Письменные задания:
- A) Ответьте на вопросы по тексту о Балабанове.
(i) Чем командовала мать героя?
(ii) Какую страну он любил?
(iii) Каким, по словам автора, был у него ум?
- B) Верните дословно отрывок из текста о Балабанове, начиная со слов «Его сокурсники и» и заканчивая словами «общественному мнению, шокирующую.».

Было ли это его врожденным даром или семейным (как отпрыска известного киношника со Свердловской киностудии и влиятельной мамы, командовавшей институтом курортологии), на вещи он смотрел критично, сказать ближе, оценивающе, ехидненько иногда – с прищуром. Словно готовясь воплотить это свойство свое в будущей профессии. Примериваясь к операторскому окуляру.

Нет, он не был созерцателем, он был скорее наблюдателем, любившим фрагментарное, любившим мельчить и дробить. Тогда он еще не «просек», что крупный план – всему голова. Характер имел, как и большинство из нас тогдашних, вполне беспечный, а ум аналитический, но легкий и неинтровертный, способный быстро сфокусировать, навести на резкость и тут же ее сбросить. Когда хотел – бывал и заводилой, и душой компании. Легкий, худенький, скорый – и в части юмора живой и прицельный. Однажды я писал: «Алексей Октябринович был хитроглаз и кикимороват – и студиозусом был неординарным. Нрава нескучного и в общем довольно подвижного, но временами становился занудой – просто каким-то метафизическим нытиком».

Леша Балабанов был городское дитя. Бесконфликтный, но охочий на подначки, отнюдь не мачо, он все же мог держать инициативу в компаниях, где ценили новомодные веяния и резвились от студенческой души. А в общем он еще тогда избегал всего тривиального и скучного, безыскусной канвы бытия. Чурался деревенского убожества, любил Америку и все прогрессивно-заграничное. Интеллигентски проказлив, мог совершить и неприличную выходку – но опять же не со зла, а от скуки, от экзистенциальной пустоты, – до недомоганий духа было еще далеко.

Его сокурсники и ребятня инязовская годом выше или ниже его всегда готовы были рассказать историю-другую в его честь – а то и в срам. Где-то бесшабашно-веселую, а где и с пощечиной общественному мнению, шокирующую.

Сохранённые данные:
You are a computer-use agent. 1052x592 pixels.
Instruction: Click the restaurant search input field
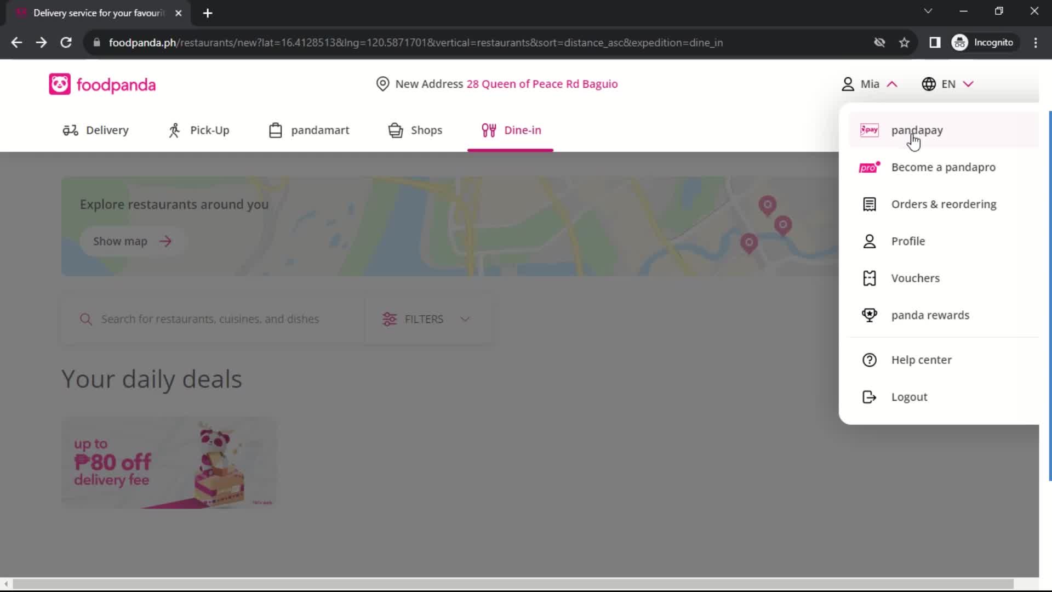(x=209, y=319)
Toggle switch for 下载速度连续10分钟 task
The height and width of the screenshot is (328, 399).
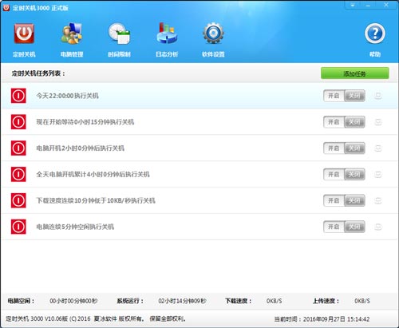pyautogui.click(x=344, y=200)
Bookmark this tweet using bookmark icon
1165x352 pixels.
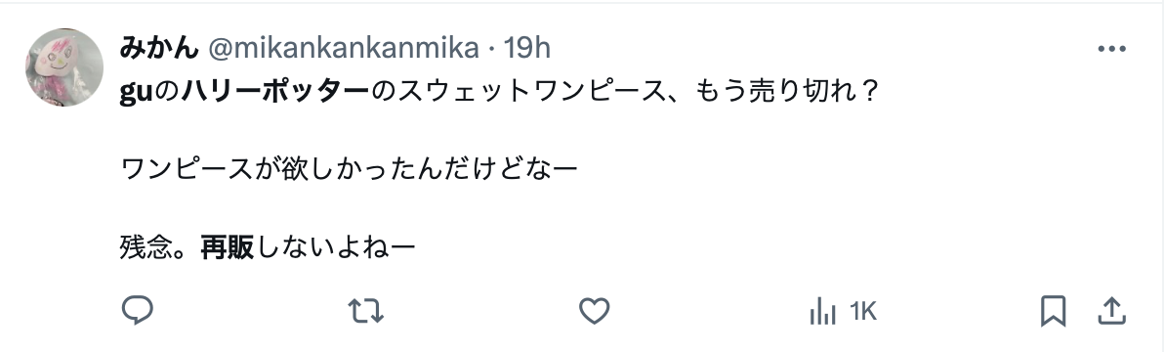coord(1053,311)
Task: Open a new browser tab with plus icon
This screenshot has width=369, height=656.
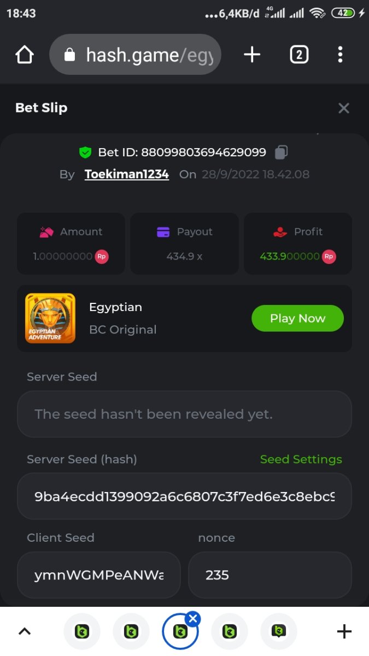Action: [251, 55]
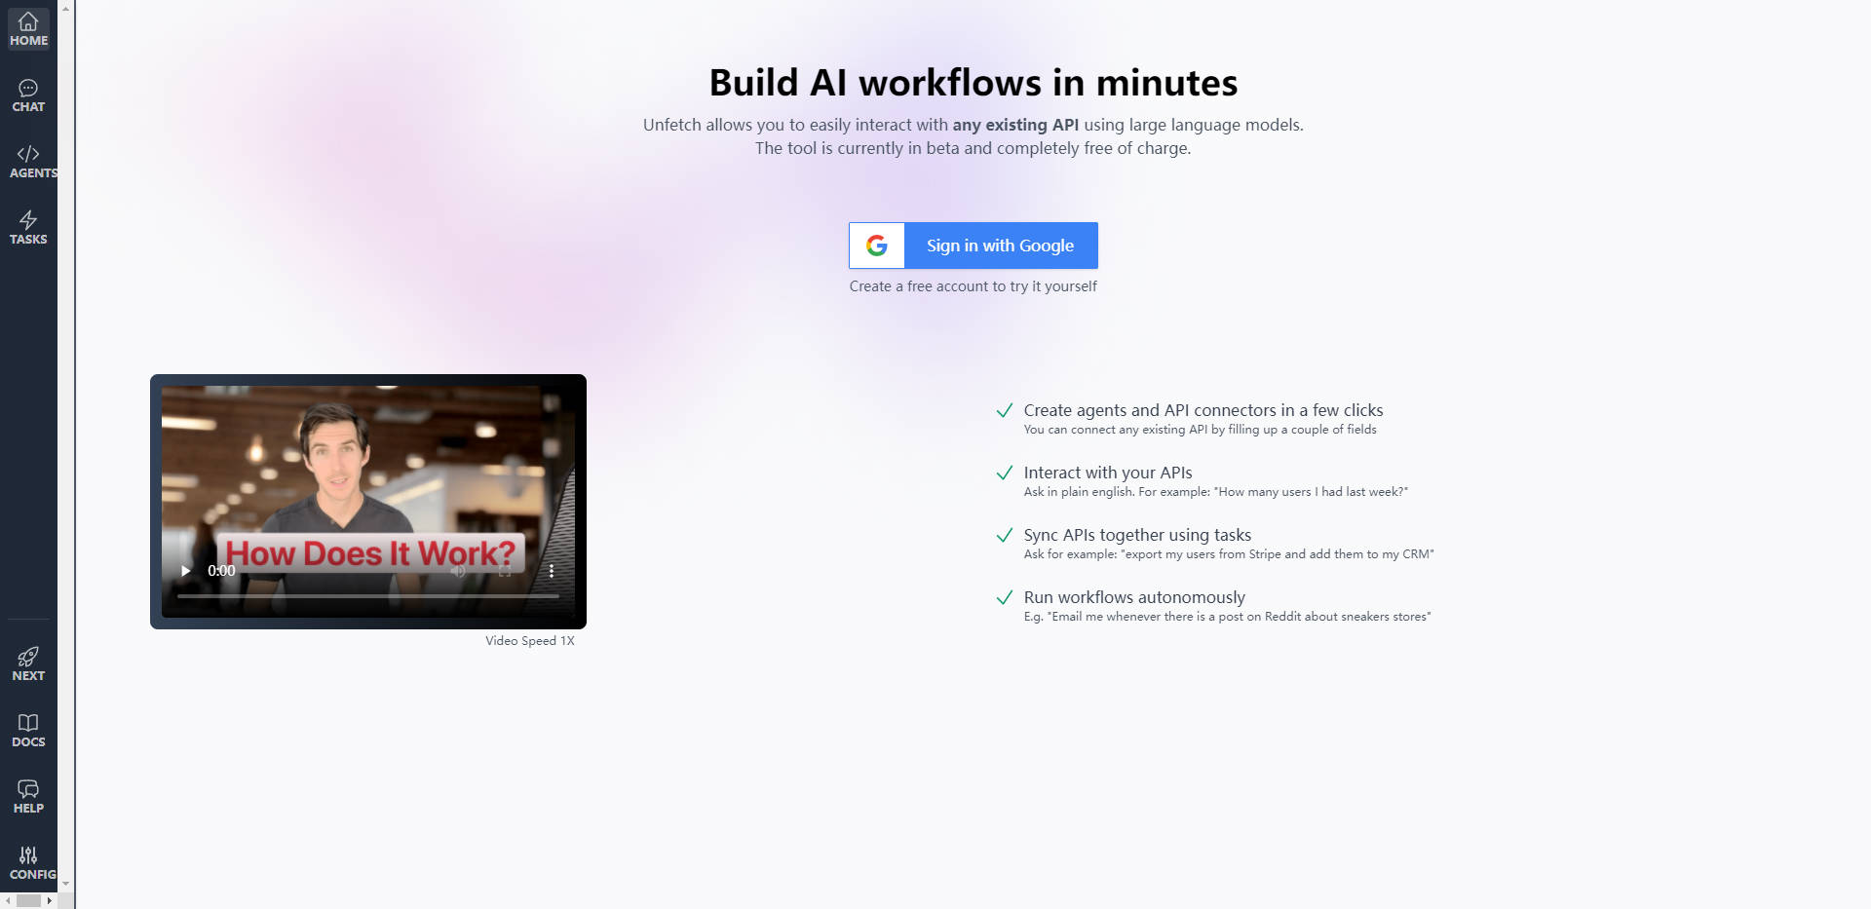Open the Tasks lightning icon
Viewport: 1871px width, 909px height.
click(x=28, y=228)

Разобранные ответы:
- A)
(i) Институтом курортологии.
(ii) Америку.
(iii) Аналитическим, но легким и неинтровертным.

- B)
Его сокурсники и ребятня инязовская годом выше или ниже его всегда готовы были рассказать историю-другую в его честь – а то и в срам. Где-то бесшабашно-веселую, а где и с пощечиной общественному мнению, шокирующую.